Ok, here is an early test/results. At the moment I’m only matching on 3 descriptors (loudness/centroid/sfm) since pitch isn’t very accurate/consistent (more on this below).
The patch is messy, and the rest of it is still pretty big so I’ll post some patch once I tidy it up, but here is the relevant bit of patch, and I’ve thrown a red panel and labelled the important section:
The audio file I’m playing is about 40s long, and I left it going for about 5minutes just to be thorough on the min/max ranges. The timing is between when an onset is detected and a result is returned from entrymatcher
, so this includes entrymatcher
latency, which is nominal since the database only contains 3094 entries (vs 100k+).
You can see that it’s pretty fast on occasion, but there are spikes of up to 500ms latency in the mix, with a pretty high average spike as well.
Sonically it’s kind of hard to tell on my laptop speakers since the audio files I’m playing are flurries of notes anyways, so I don’t really “hear” the latency, but this test wasn’t designed to do that (though I’m certain I would hear that 500ms late example…).
///////////////////////////////////////////////////////////////////////////////////////////////////////////////
Part of what I want to test/compare as well is the “accuracy” of the fluid.descriptors~
objects, but that becomes tricky here since my corpus and JIT analyses are looking at very different things.
The corpus is made up of robust stats across the length of entire samples, including statistics based on length (duration, time centroid, amount of onsets, etc…), whereas the JIT stuff is looking at 512 samples and a limited number of descriptors and corresponding stats. So accuracy is more like “accuracy”, at best. A perfect apples to orange-shaped-apples comparison.
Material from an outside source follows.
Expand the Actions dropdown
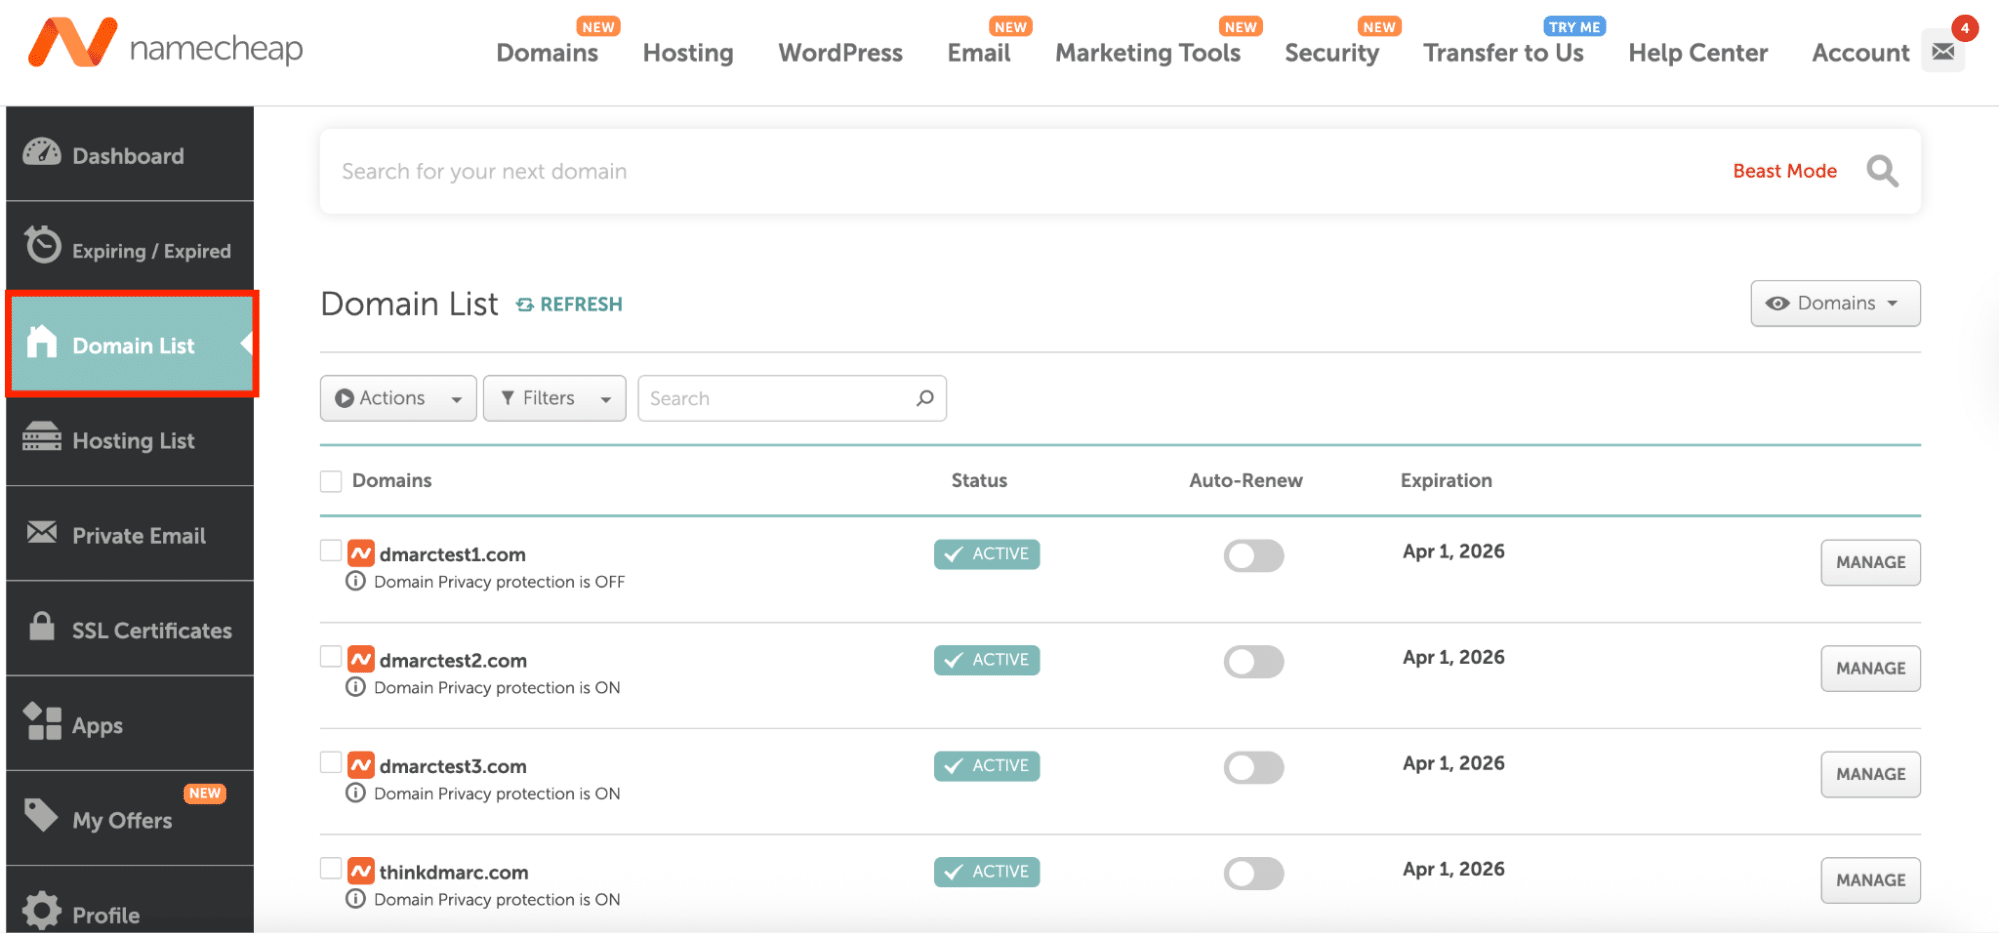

This is inherent in this approach though, as I want to analyze audio now and have results even now-er, that there will be a tradeoff. Hopefully in the future (toolbox2) I will be able to stitch together bits of audio ala multiconvolve~
so I can get fast and responsive analysis and matching, but there will always some kind of projection required if I want to trigger longer samples from shorter inputs. (on that note I started experimenting with creating a time series of descriptor data on a microscale, which I would then stretch out to apply to longer-than-the-original target samples (i.e. the pitch contour of a tom mapped to a long string gliss)).
From what I can tell (listening wise), it is consistent though, which is important. The opening onset from my audio clip always triggers the same sample in the corpus. I don’t know if this is the case throughout, and perhaps it’s worth testing to see if I get the same exact results each time the 41s sample plays through.